Il secondo è un appello firmato da varie personalità legate al mondo della cultura per non trascinare Amnesty nello sporco gioco Usa,che con Trump al potere è ancor più pericoloso,di continuare a cercare d'imporre il suo dominio su tutto il sub continente americano foraggiando rivolte in ogni angolo di questa meravigliosa terra.
Vedi anche:
madn dopo-la-vittoria-di-maduro .
Gianni Minà: “Si persegue la fine del governo Maduro, come in passato con Chavez”.
di
Alessandro Bianchi - Lantidiplomatico
Intervista a Gianni Minà. Oltre cinquant'anni di giornalismo con un'attenzione particolare ai diritti dei più deboli e a chi si ribella alle ingiustizie nel nuovo libro conversazione (con Giuseppe de Marzo) di Gianni Minà, un gigante di una professione che ha visto lentamente morire in occidente. Il titolo del libro è: “Cosi va il mondo, Conversazioni su potere, giornalismo e libertà”. “Questa professione da noi è totalmente morta. Io sono da anni che lavoro poco o niente. Ma ho accettato la realtà e non mi lagno. È il prezzo che si paga per la libertà”.

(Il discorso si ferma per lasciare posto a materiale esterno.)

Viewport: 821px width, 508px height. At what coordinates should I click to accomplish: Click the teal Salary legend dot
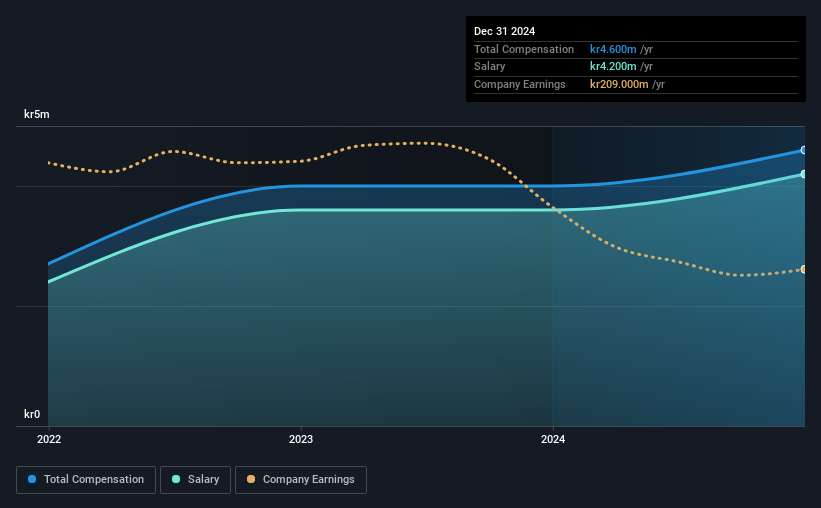pyautogui.click(x=176, y=479)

La prima domanda è d'obbligo visto il titolo del libro: come va il mondo in questo fase?
Male, molto male. In questa fase sembra che tutto debba essere veloce. E mi fa ridere, ma anche arrabbiare. Cosa significa essere veloci? Ho conosciuto uomini che hanno dato all’umanità regali di saggezza, civiltà e scrittura senza paragoni e che non hanno mai tenuto in conto la velocità e il tempo. Per loro al centro c’era la riflessione. Così mi sento di affermare che nel mondo moderno spesso si utilizza la velocità come scusa. Un malinteso per truccare e neutralizzare quello che dici. Si tratta di un piano perfetto, un capolavoro che annulla il bisogno della censura tanto caro al potere. Da questo punto di vista le reti sociali compiono molte volte purtroppo un ruolo fondamentale e diventano conniventi.
Qual è stata la scintilla per scrivere questo libro?
Il Referendum di Renzi. La prepotenza di chi ha voluto legare i destini di un paese ad un aut aut sulla menzogna affermando che con la vittoria del NO non ci sarebbe stato un domani. Ma, del resto, è l’epoca dei colpi di Stato mascherati.
E dopo questa frase non possiamo non arrivare all’America Latina, alla tua America Latina…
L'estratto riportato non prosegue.